Another parent, complaining about posters and a billboard in Fairview, said:

My son (aged 7) was so upset when he saw these on Saturday that I reported the issue to the Gardaí. They have my complaint on file and recommended I contact you.
Please note that I have no issue with the No Campaign. It’s just the very visual nature of these images is too much, and is reminiscent of the imagery that was used in the 1980s for the same aim. If you are of a certain vintage, you might recall how scary that was?
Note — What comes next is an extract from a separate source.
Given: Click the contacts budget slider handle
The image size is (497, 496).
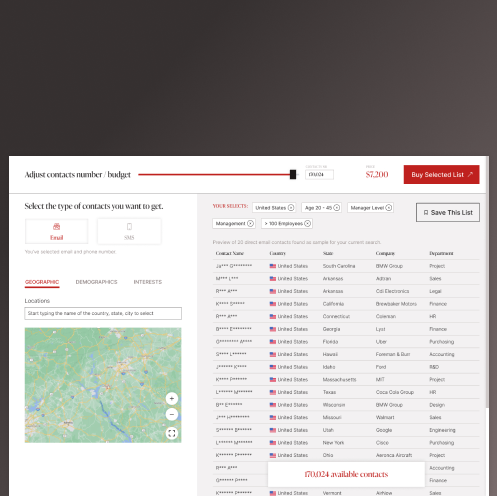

Another complaint said that the person had been asked awkward questions by their grandchildren, requested that the council look at the posters in their area.

Rotunda hospital

There were two complaints by staff members of the Rotunda Hospital about graphic posters outside the doors of the hospital:

I work in the hospital and I feel that these ‘Vote No’ posters are very insensitive and could be very upsetting to some of our patients. I think the location of these posters, which display an image of a naked woman with a baby painted on her stomach, are very inappropriate outside of a maternity hospital which specialises in the care of very sick women and babies.

Another, writing on behalf of the Rotunda Hospital, said:

Women attend a maternity hospital for many different reasons and not just for the happy occasion of giving birth to a new baby. Women experience many different outcomes associated with pregnancy, for example, ectopic pregnancies or miscarriage.
For these reasons outlined and more and in the best interest and wellbeing of women attending the Rotunda Maternity Hospital and to avoid unnecessary and unwanted upset and distress for patients, their families and staff, we would like campaign posters for both sides of the campaign removed immediately.

One person said that a “graphic” referendum poster was a road safety hazard.

The imagery, content and message of this particular poster is extremely graphic and shocking. So shocking in fact it completely distracted me from the road; this morning I had to brake sharply to avoid crashing into the car ahead of me. The poster was hung just above a traffic light so there is no avoiding it. Regardless of individual opinion about the referendum, I am sure that many other drivers, pedestrians and cyclists are having a similar reaction.